=== Work request ===
Each line from the one holding "The image size is (540, 470)." to the end of the data below must be output verbatim, with no other lines.

=== Extracted information ===
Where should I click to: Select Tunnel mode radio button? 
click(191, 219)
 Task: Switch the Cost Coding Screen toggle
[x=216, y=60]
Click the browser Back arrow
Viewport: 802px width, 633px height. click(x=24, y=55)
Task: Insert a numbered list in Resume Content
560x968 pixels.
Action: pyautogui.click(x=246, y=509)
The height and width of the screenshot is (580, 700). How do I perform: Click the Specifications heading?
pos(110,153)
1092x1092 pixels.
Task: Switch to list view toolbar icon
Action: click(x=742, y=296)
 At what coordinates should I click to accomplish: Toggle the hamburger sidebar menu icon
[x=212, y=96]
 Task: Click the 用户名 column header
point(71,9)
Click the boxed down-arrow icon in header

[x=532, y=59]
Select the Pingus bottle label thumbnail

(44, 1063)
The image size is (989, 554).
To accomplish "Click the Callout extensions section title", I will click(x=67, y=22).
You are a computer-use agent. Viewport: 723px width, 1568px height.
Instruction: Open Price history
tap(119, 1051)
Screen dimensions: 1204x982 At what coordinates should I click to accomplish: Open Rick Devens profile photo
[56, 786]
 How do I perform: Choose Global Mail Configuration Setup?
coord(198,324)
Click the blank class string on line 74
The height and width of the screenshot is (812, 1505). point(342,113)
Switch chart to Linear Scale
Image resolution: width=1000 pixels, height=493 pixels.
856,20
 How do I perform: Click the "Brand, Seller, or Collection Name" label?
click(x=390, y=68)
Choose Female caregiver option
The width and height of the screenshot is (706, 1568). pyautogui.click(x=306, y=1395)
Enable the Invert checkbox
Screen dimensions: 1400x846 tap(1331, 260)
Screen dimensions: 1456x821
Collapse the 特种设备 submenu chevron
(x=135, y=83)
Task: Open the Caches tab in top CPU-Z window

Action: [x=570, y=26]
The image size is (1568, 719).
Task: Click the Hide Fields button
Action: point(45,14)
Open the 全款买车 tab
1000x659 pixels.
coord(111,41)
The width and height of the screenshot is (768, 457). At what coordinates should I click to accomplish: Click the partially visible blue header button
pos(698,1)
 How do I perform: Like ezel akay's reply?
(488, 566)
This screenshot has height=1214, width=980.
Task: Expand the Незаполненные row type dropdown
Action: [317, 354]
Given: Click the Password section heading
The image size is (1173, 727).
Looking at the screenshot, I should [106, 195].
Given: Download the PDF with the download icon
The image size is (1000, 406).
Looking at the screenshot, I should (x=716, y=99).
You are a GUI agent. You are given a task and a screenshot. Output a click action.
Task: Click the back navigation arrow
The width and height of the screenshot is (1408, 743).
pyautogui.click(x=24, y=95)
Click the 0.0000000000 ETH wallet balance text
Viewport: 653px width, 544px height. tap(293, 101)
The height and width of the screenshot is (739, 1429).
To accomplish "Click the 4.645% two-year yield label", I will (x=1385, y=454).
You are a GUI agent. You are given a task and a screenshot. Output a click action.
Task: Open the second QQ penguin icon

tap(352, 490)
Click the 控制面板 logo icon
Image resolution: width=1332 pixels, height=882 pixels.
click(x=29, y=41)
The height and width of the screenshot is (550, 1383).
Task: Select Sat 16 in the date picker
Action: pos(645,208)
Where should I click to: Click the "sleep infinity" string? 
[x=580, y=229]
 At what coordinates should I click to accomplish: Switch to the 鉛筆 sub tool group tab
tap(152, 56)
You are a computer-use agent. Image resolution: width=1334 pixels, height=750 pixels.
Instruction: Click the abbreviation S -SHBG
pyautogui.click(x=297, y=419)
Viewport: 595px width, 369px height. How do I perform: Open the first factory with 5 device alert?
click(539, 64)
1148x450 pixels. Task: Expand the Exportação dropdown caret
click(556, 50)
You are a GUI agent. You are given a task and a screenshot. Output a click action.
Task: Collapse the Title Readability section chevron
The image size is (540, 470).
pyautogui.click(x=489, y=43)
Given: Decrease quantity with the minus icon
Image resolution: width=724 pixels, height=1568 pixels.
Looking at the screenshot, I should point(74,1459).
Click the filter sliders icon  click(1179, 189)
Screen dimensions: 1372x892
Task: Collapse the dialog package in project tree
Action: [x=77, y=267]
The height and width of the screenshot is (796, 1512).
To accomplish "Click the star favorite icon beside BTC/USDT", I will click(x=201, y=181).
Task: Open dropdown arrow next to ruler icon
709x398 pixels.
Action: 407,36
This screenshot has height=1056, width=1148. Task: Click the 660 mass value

=== Response to this task ===
The image size is (540, 470).
pyautogui.click(x=489, y=43)
Given: Decrease quantity with the minus icon
Image resolution: width=724 pixels, height=1568 pixels.
Looking at the screenshot, I should point(74,1459).
Click the filter sliders icon  click(1179, 189)
Screen dimensions: 1372x892
Task: Collapse the dialog package in project tree
Action: [x=77, y=267]
The height and width of the screenshot is (796, 1512).
To accomplish "Click the star favorite icon beside BTC/USDT", I will click(x=201, y=181).
Task: Open dropdown arrow next to ruler icon
709x398 pixels.
Action: 407,36
This screenshot has height=1056, width=1148. Task: Click the 660 mass value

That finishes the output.